Не менее значительно и то, что уже в детстве он задумывается о Боге. «Когда и как приобрел я веру в Бога, понятие о Нем, ощущение Его? Думаю, что вместе с понятием о смерти. Смерть, увы, была как-то соединена с Ним (и с лампадкой, с черными иконами в серебряных и вызолоченых ризах в спальне матери)»66. То была смерть маленькой сестренки Саши, первая смерть, которую он увидел вблизи и воочию. Потом до самых последних своих дней он будет страшиться и избегать зрелища смерти, он не поедет ни на похороны отца, ни на похороны матери и не увидит ее мертвой (согласно предсмертной просьбе самой матери, знавшей, как это действует на него.) Он даже никогда не был на ее могиле. Впоследствии всегда будут стараться скрыть от него известия о смерти родных (например, о смерти брата Юлия). После смерти сестренки, говорит он «моя устрашенная и как будто чем-то глубоко опозоренная, оскорбленная душа устремилась за помощью, за спасением к Богу. Вскоре все мои помыслы и чувства перешли в одно – в тайную мольбу к Нему, в непрестанную безмолвную просьбу пощадить меня, указать путь из той смертной сени, которая простерлась надо мной во всем мире». Он стал жадно читать жития святых, выстаивая целые часы на коленях в молитве в «скорбной радости», связал себе из веревок власяницу, пил только воду, ел только черный хлеб, мечтал стать иноком, мучеником, святым. Целая зима прошла в этих «восторженно-горьких мечтах»67.
Здесь начинаются сложные и противоречивые отношения Бунина с христианством, видоизменявшиеся много раз в течение его жизни, хотя в своей глубокой сути остававшиеся неизменными. Только этой сложностью и можно объяснить тот факт, что два христианских критика, посвятившие свои работы Бунину, пришли к прямо противоположным выводам: для К. Зайцева68 Бунин почти что страстно верующий, а для И. Ильина69 – мрачный безбожник.

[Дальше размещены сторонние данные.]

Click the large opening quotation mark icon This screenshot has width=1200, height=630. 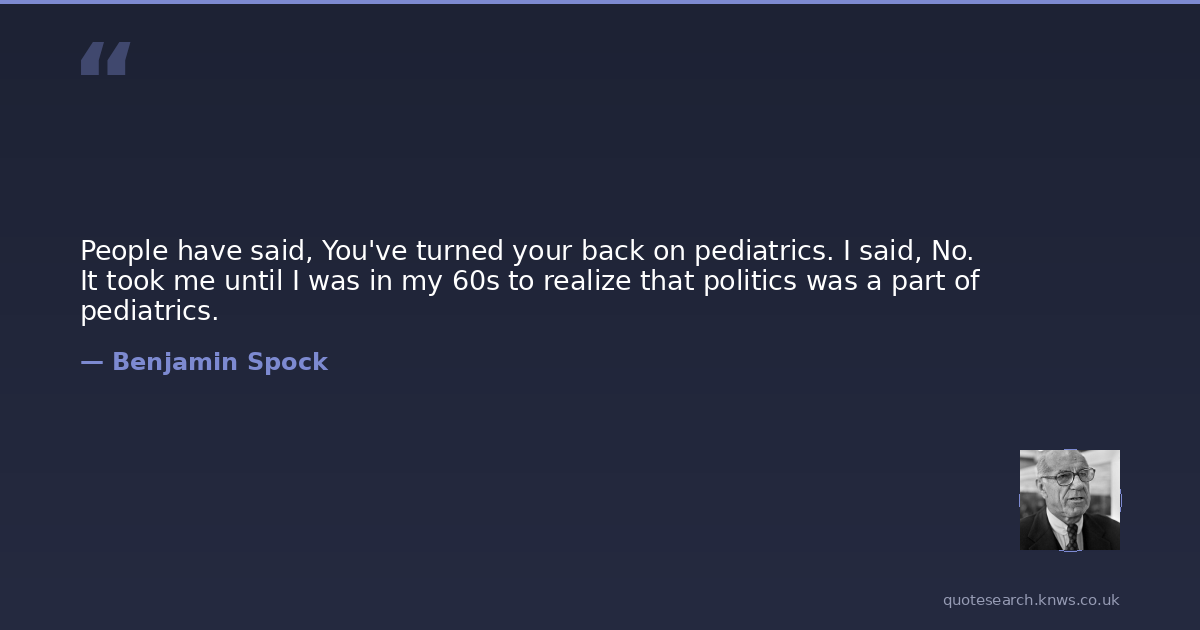tap(105, 59)
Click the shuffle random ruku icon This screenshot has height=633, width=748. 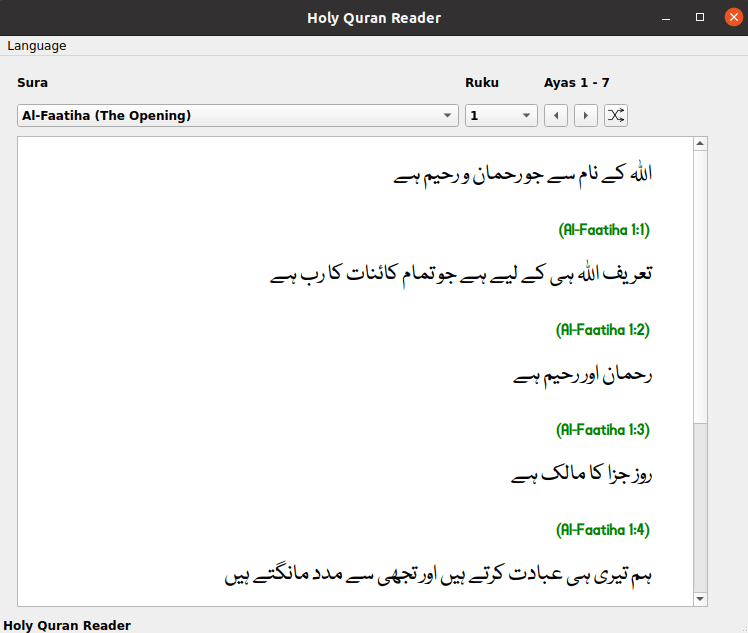point(615,115)
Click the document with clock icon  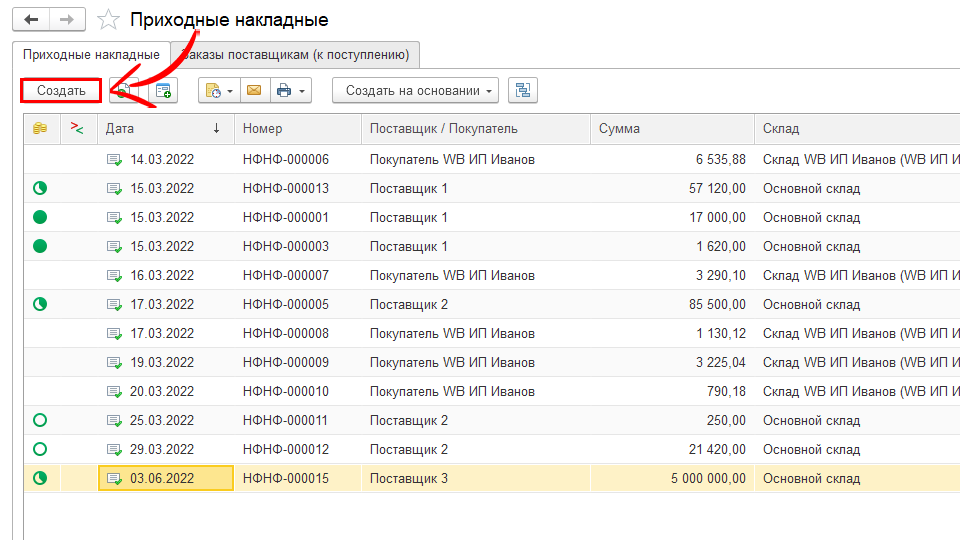coord(213,91)
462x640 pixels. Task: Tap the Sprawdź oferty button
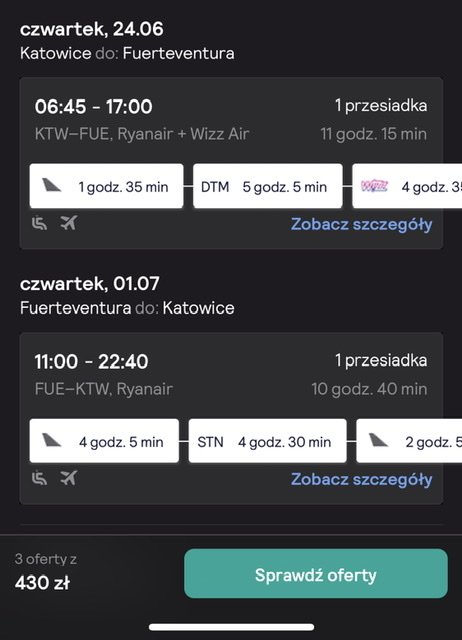(x=316, y=573)
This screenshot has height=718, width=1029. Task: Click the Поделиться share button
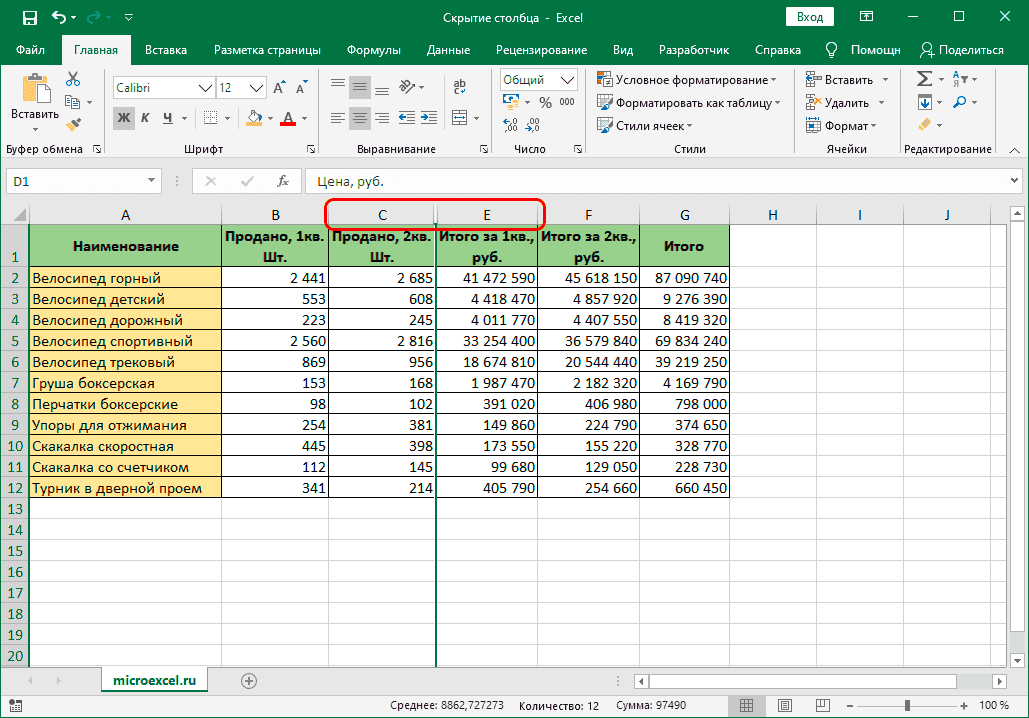[x=961, y=49]
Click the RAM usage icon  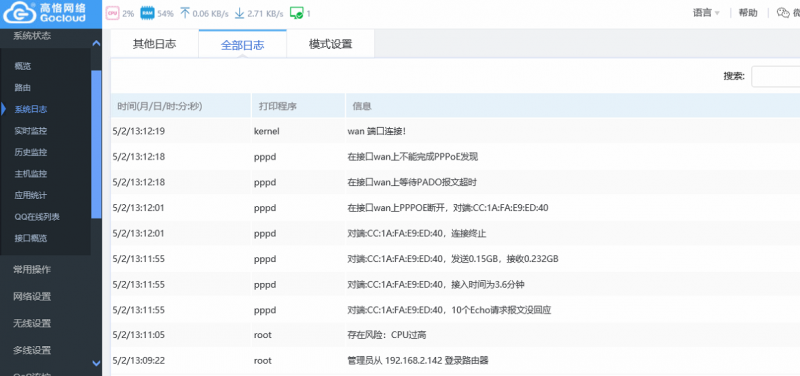[x=147, y=13]
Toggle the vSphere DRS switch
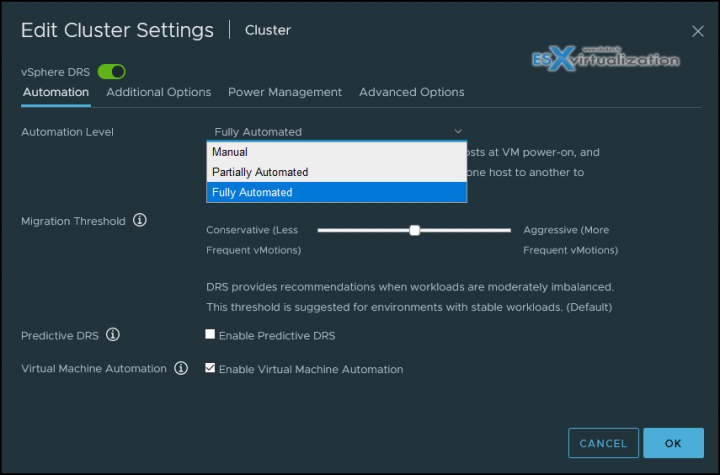Screen dimensions: 720x475 click(111, 72)
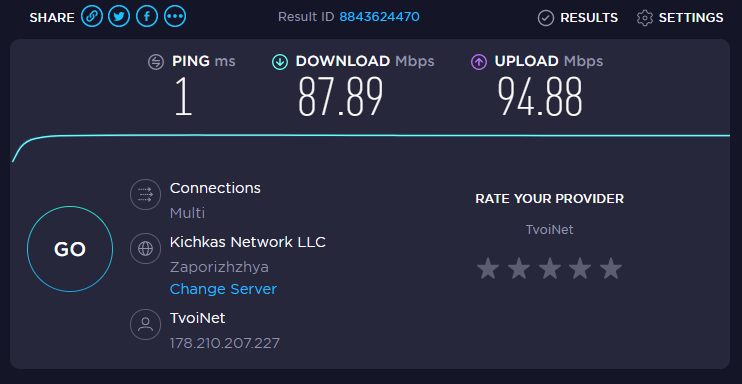Rate provider with three stars
742x384 pixels.
tap(549, 268)
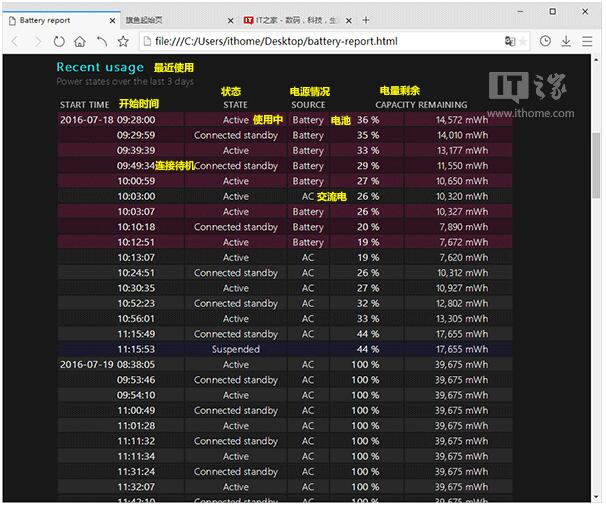
Task: Reload the battery report page
Action: point(60,42)
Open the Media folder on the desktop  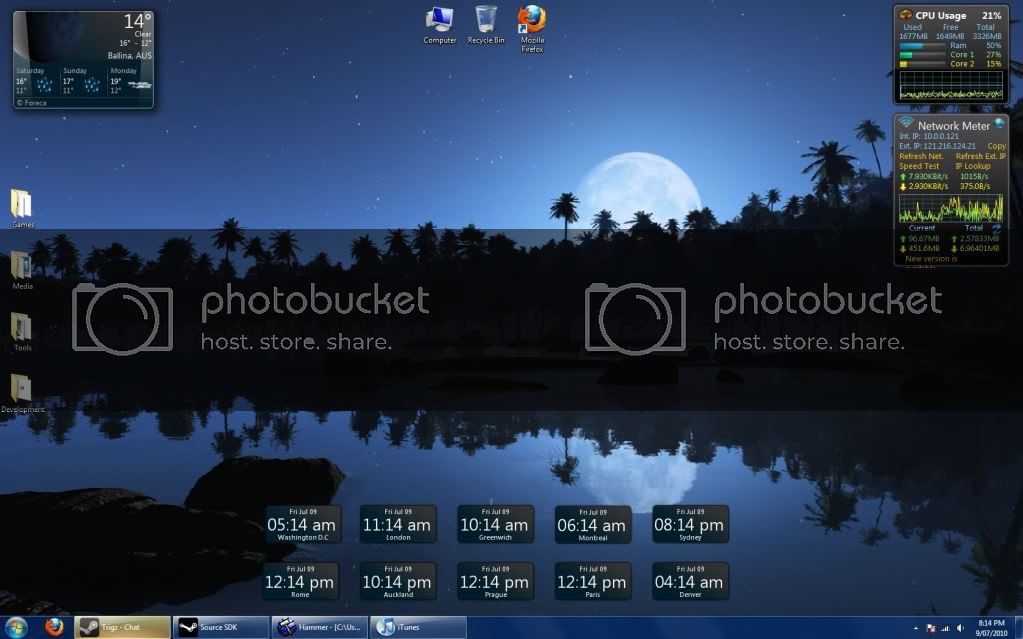pos(21,266)
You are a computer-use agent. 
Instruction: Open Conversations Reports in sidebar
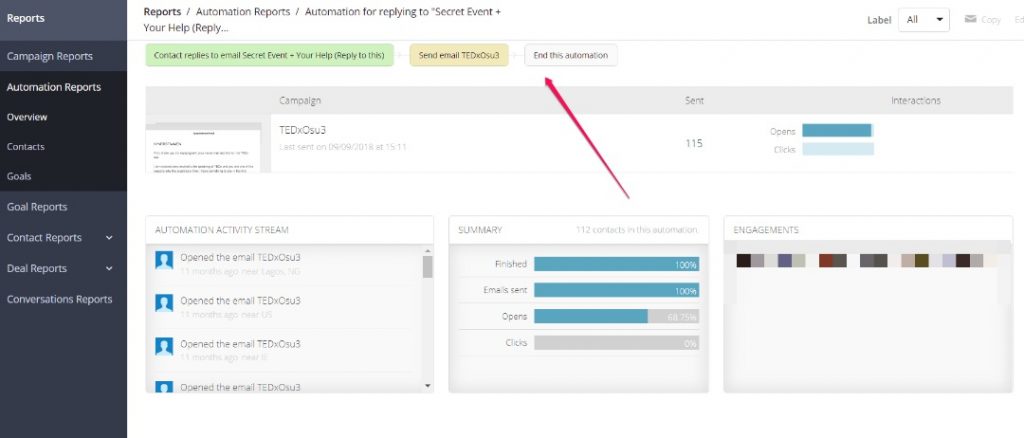[x=59, y=299]
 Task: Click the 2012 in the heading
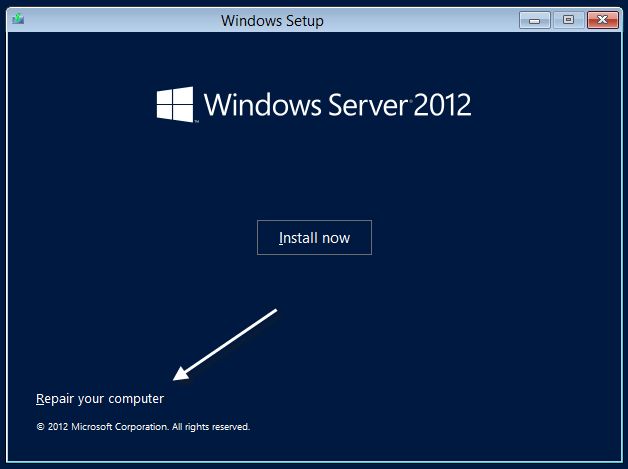(441, 104)
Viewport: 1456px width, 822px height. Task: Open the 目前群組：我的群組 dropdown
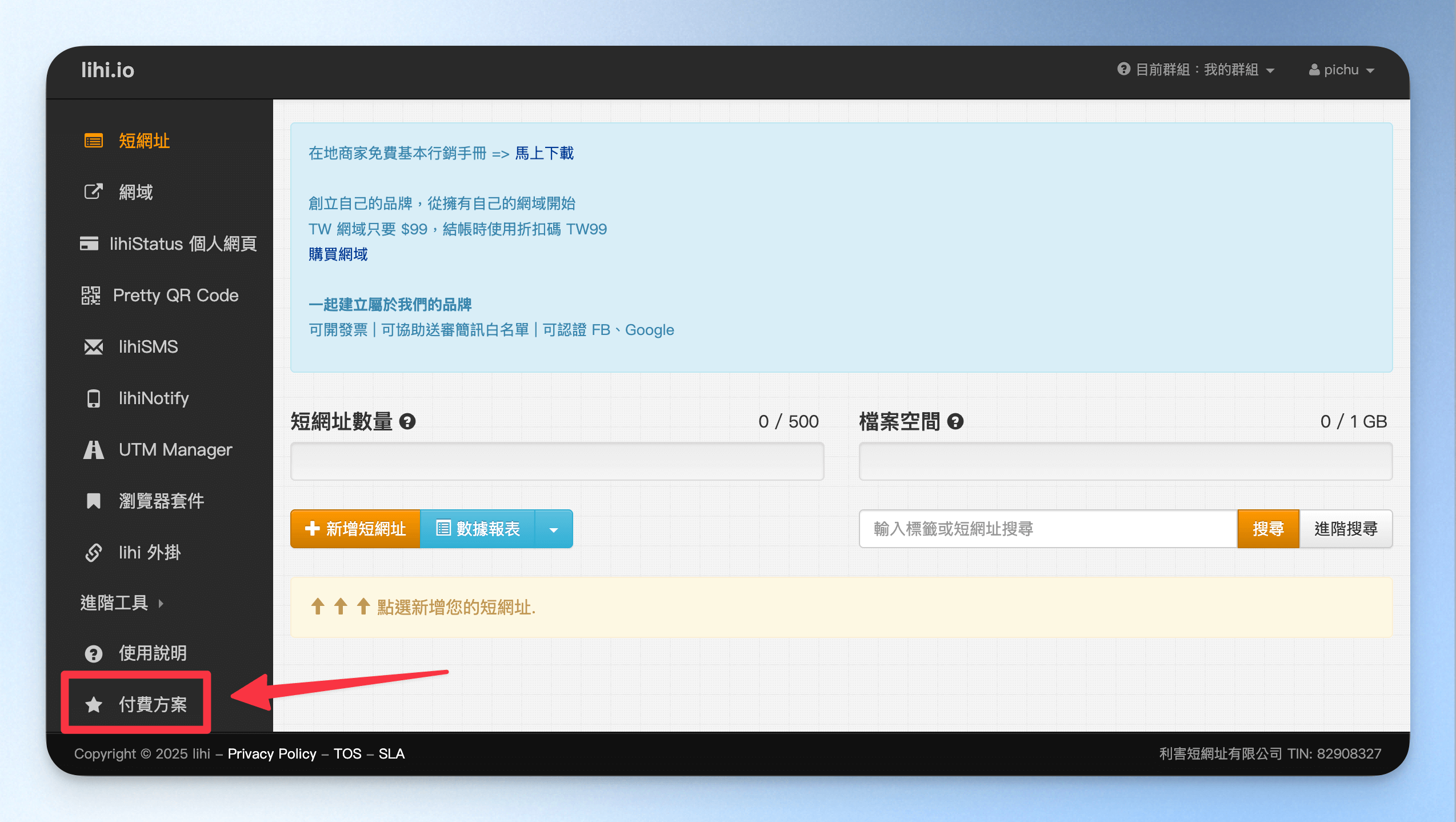1196,70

На самом деле он никогда не был ни тем, ни другим. Христианство всегда привлекало Бунина своей обрядовой вещественной стороной, красотой и древностью – материализованной поэзией и воплощенной традицией. Он всю жизнь возил с собой, никогда с ней не расставался, семейную древнюю иконку в почерневшем серебряном окладе – «святыня, связующая меня нежной и благоговейной связью с моим родом, с миром, где моя колыбель, мое детство…»70 Вообще древние семейные иконы вызывали в нем «что-то обнадеживающее, покорное непреложному и бесконечному течению земных дней»71. Ощущение прочности и неизменности в изменчивой и ненадежной жизни. Церковные службы всегда очаровывали его. И уже мальчиком в церкви он думает, что если даже правда Бога нет, «все равно нет ничего в мире лучше того, что я чувствую сейчас, слушая эти возгласы, песнопения и глядя то на красные огоньки перед тускло-золотой стеной старого иконостаса, то на святого Божьего витязя, благоверного князя Александра Невского…»72. Впоследствии он не раз будет повторять, что сама по себе вера есть одно из прекраснейших чувств и одна из ценнейших реальностей. В прекрасном стихотворении «В дачном кресле, ночью, на балконе…» (1918 г.) он скажет:
Есть ли Тот, кто должной мерой мерит
Наши знанья, судьбы и года?
Если сердце хочет, если верит,
Значит – да.
То, что есть в тебе, ведь существует.
(М. VIII. 7)
В тяжелые моменты жизни (особенно в последний период) ему случалось заходить в церковь и страстно молиться. Евангельские и библейские образы неизменно присутствуют в его творчестве, хотя часто носят характер аллегорий.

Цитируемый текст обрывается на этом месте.